Alongside this ancient commentators a number of late fifteenth-early sixteenth commentators are mentioned: Filippo Beroaldo the Elder (1453-1505) had written an acerbic commentary on Servius while Maffeo Vegio (1407-58), was responsible for a supplement to the Aeneid which from 1471 onwards was often attached to editions. Undoubtedly the most important of the Renaissance commentators was Jodocus Badius Ascensius (1462–1535) whose commentary continued to be printed up to the end of the sixteenth century. It was a long commentary, primarily aimed at explaining the text to students, and, as Wilson-Okamura (2010) points out, like much of the scholarship on Virgil that was published in the Renaissance, it was not innovative. This had the advantage, however, of making an edition of Virgil containing ancient and contemporary commentaries a harmonious whole.

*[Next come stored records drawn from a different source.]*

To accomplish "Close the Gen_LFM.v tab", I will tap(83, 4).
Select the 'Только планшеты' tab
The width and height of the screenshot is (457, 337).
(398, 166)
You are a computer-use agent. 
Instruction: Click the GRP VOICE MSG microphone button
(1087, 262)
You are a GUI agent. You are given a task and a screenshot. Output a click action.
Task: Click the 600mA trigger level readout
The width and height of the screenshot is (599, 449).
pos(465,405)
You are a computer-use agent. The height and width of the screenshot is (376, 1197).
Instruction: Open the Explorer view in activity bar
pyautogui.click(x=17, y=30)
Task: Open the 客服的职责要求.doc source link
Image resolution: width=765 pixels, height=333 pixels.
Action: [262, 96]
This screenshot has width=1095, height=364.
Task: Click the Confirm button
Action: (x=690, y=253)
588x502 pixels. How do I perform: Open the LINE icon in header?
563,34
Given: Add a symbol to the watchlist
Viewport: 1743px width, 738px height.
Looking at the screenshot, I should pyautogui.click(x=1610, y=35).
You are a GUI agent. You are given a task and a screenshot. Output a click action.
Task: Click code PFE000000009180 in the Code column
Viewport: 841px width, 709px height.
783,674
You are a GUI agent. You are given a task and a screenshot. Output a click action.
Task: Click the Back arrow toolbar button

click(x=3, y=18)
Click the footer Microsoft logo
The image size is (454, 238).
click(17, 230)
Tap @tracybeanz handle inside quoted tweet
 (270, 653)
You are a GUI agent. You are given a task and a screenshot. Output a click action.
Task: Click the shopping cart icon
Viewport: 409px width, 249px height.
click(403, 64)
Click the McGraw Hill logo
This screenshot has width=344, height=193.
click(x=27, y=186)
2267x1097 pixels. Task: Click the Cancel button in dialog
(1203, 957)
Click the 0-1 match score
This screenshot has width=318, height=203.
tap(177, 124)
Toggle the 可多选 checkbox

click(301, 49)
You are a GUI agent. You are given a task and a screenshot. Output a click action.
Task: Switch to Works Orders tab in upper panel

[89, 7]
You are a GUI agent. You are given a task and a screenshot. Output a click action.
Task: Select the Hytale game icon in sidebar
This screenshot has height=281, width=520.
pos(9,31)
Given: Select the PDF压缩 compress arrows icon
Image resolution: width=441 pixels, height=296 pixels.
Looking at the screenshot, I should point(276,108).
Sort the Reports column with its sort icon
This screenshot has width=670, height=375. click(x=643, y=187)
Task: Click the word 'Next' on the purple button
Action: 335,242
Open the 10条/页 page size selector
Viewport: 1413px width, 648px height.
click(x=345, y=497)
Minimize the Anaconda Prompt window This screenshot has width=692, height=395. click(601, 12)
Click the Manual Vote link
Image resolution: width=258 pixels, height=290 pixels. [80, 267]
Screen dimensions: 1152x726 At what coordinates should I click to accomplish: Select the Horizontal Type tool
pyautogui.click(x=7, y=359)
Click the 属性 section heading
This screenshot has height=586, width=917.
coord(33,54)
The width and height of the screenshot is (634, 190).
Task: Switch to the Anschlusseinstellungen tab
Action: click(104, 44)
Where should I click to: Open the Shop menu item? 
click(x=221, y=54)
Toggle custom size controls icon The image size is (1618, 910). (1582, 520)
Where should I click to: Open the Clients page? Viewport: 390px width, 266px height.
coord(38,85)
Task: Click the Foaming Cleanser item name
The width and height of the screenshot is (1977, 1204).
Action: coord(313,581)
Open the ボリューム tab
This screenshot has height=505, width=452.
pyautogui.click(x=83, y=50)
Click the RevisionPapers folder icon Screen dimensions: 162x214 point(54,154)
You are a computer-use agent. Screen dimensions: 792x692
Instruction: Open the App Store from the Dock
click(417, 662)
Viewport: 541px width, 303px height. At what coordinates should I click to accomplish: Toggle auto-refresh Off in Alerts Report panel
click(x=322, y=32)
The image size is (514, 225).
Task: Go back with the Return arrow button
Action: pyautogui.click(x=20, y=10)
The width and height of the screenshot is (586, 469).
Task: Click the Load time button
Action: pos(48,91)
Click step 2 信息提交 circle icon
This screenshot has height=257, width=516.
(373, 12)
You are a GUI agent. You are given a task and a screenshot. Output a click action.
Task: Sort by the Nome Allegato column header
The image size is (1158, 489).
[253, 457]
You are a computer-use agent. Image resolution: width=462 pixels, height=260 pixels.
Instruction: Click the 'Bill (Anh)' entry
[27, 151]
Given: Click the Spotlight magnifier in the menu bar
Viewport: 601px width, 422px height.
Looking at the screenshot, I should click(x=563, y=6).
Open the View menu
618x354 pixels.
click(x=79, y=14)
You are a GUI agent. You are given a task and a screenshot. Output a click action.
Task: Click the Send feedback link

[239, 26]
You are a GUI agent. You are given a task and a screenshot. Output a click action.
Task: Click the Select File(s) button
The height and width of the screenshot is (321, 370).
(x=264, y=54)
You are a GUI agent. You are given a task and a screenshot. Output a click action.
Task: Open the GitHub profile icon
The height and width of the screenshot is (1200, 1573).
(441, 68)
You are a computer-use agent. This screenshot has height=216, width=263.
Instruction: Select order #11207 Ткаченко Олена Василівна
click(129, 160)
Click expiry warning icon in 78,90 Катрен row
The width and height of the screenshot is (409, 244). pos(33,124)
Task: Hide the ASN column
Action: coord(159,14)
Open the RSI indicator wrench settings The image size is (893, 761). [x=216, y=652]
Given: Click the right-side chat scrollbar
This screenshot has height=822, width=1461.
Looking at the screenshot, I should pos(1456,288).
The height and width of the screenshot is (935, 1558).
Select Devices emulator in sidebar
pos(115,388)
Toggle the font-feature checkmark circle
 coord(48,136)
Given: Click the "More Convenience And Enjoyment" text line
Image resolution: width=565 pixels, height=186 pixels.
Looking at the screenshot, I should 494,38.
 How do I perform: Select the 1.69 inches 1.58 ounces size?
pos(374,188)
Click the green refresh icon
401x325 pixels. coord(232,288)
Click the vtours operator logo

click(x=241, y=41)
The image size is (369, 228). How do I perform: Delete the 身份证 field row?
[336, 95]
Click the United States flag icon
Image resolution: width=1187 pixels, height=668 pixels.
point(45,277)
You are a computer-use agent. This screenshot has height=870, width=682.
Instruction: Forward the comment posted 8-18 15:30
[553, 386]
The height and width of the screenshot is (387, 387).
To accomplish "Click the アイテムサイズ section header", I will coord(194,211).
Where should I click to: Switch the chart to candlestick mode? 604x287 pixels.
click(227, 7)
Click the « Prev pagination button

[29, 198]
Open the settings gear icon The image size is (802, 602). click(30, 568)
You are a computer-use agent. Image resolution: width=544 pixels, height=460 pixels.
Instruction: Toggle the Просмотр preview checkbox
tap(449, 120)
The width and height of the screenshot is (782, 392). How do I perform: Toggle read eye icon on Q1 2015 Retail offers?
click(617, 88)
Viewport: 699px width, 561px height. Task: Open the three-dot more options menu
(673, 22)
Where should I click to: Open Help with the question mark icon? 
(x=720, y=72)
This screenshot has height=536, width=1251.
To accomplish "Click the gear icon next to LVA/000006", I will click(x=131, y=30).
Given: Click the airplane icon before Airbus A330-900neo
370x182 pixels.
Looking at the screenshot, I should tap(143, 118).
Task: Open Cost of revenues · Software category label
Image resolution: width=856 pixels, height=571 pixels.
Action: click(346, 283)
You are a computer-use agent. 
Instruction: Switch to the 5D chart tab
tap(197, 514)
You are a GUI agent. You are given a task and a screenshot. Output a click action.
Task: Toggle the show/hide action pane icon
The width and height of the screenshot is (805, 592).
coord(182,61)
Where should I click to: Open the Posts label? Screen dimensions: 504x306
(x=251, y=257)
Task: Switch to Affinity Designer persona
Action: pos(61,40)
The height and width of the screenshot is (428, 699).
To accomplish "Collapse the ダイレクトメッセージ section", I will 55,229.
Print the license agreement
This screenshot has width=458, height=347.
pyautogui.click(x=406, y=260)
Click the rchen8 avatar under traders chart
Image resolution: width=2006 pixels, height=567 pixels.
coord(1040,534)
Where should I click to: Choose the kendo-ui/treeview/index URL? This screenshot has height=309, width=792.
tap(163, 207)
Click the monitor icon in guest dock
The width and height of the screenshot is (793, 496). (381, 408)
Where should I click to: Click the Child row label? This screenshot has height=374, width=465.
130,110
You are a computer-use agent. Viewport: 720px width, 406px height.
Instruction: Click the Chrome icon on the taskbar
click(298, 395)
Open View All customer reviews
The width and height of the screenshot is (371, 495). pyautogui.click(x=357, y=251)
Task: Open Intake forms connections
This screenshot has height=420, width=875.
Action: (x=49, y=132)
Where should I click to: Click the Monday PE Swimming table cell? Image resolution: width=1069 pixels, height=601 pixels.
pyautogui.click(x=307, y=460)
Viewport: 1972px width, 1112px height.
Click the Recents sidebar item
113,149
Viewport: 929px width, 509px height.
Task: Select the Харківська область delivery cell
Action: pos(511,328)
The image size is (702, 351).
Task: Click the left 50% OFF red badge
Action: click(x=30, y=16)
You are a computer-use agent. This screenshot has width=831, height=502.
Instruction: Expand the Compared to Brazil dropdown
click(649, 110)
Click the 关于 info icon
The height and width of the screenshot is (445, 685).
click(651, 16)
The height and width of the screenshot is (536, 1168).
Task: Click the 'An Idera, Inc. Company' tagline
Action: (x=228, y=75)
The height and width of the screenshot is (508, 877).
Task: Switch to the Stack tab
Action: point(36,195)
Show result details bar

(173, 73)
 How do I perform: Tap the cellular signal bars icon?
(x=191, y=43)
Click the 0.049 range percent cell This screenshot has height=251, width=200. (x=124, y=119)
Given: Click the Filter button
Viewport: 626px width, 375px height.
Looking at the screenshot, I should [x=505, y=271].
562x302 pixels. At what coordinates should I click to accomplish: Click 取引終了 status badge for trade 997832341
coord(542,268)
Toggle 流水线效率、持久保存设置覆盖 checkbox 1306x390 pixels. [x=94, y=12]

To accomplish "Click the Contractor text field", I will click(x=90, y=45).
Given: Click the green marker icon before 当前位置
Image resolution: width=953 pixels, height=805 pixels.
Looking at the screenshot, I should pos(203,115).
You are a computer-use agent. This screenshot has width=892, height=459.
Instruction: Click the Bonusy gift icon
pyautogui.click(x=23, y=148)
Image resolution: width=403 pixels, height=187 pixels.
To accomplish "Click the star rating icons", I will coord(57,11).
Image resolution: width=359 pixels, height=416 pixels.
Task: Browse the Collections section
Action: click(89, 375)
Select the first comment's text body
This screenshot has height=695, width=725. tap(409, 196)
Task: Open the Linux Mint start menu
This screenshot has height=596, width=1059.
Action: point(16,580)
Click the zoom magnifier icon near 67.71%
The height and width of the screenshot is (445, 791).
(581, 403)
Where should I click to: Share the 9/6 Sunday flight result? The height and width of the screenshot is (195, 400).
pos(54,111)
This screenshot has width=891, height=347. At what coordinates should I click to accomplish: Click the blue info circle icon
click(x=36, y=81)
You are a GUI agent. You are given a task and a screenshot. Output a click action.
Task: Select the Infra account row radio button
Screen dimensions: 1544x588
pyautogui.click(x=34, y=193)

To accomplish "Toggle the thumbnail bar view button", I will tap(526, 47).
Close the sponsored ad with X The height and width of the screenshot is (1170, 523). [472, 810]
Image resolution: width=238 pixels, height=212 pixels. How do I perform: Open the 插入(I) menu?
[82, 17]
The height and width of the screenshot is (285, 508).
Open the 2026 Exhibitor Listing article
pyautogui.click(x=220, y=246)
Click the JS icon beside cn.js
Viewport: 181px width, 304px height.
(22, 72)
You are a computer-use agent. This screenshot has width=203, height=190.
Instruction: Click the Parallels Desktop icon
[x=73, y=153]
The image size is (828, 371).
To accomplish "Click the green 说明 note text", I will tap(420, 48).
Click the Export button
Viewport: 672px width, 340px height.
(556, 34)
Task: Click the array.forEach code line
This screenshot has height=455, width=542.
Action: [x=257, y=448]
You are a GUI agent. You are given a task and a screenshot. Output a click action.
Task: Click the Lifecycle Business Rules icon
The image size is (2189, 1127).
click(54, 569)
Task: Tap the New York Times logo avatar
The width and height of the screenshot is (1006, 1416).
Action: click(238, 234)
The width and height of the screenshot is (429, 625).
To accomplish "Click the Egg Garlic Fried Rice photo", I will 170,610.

But it was an expensive production, and not just because of the length of Badius Ascensius’ commentaries, but because it forced printers such as Kerver and Petit, to come up with innovative methods of presentation. As we can see from this illustration, they achieved this complex presentation in a very sophisticated manner. The original text of the poem is identified not only by its central position but also by the fact that it is in largest font. The late classical commentary of Servius is placed   immediately underneath it and is identified by his name in the margin, while the contemporary commentary of Badius Ascensius frames the page and is again identified by name.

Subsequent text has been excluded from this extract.